• Written task:
Please repeat the items below word for word, starting at the first line and ending at the line that contains "click(x=39, y=295)", with both ends included. Leave the pictures out of your answer.
□ □ □ □
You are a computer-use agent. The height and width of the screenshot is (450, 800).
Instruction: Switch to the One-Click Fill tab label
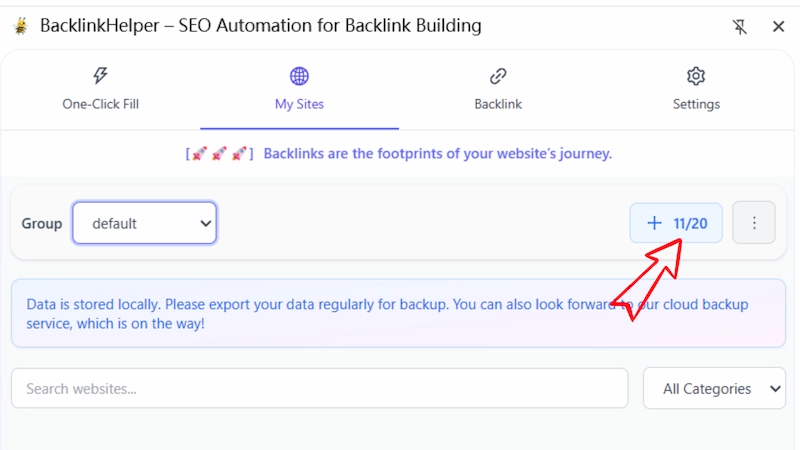[x=100, y=104]
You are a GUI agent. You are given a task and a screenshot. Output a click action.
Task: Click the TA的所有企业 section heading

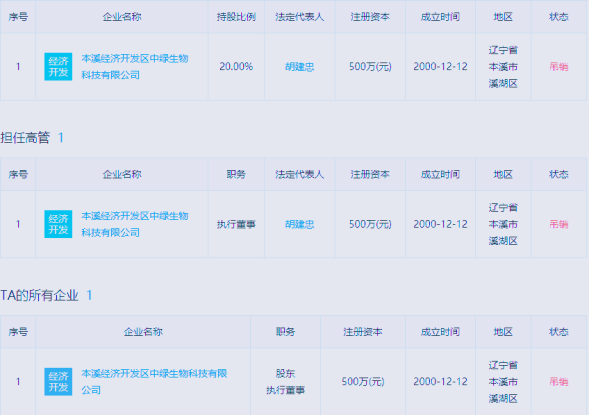click(x=39, y=295)
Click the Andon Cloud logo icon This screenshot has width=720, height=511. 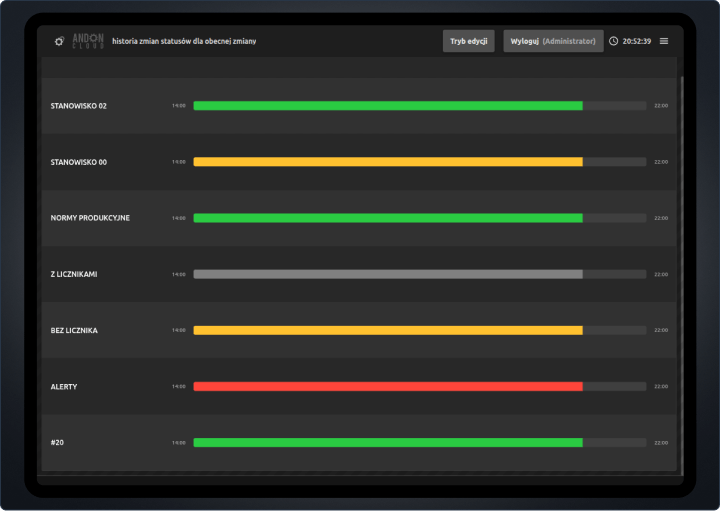[60, 41]
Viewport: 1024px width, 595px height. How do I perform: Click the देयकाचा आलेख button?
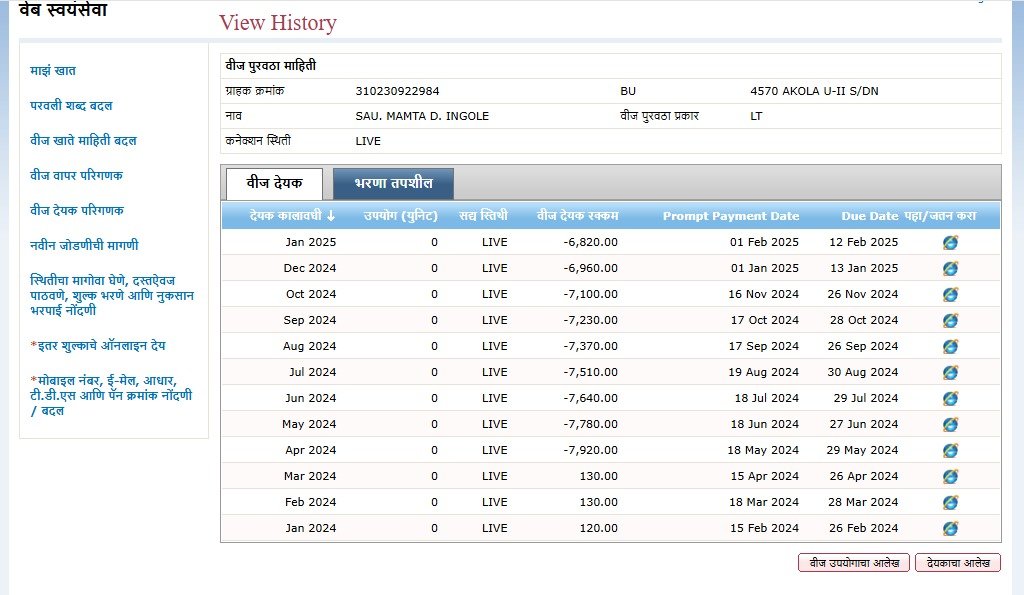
□ □ □ □
• Result for this exercise:
You are a computer-use agent. The height and width of the screenshot is (450, 800).
Instruction: Switch to the One-Click Fill tab label
[x=100, y=104]
You are a GUI agent. You are given a task and a screenshot. Output a click action.
Task: Click the TA的所有企业 section heading

click(x=39, y=295)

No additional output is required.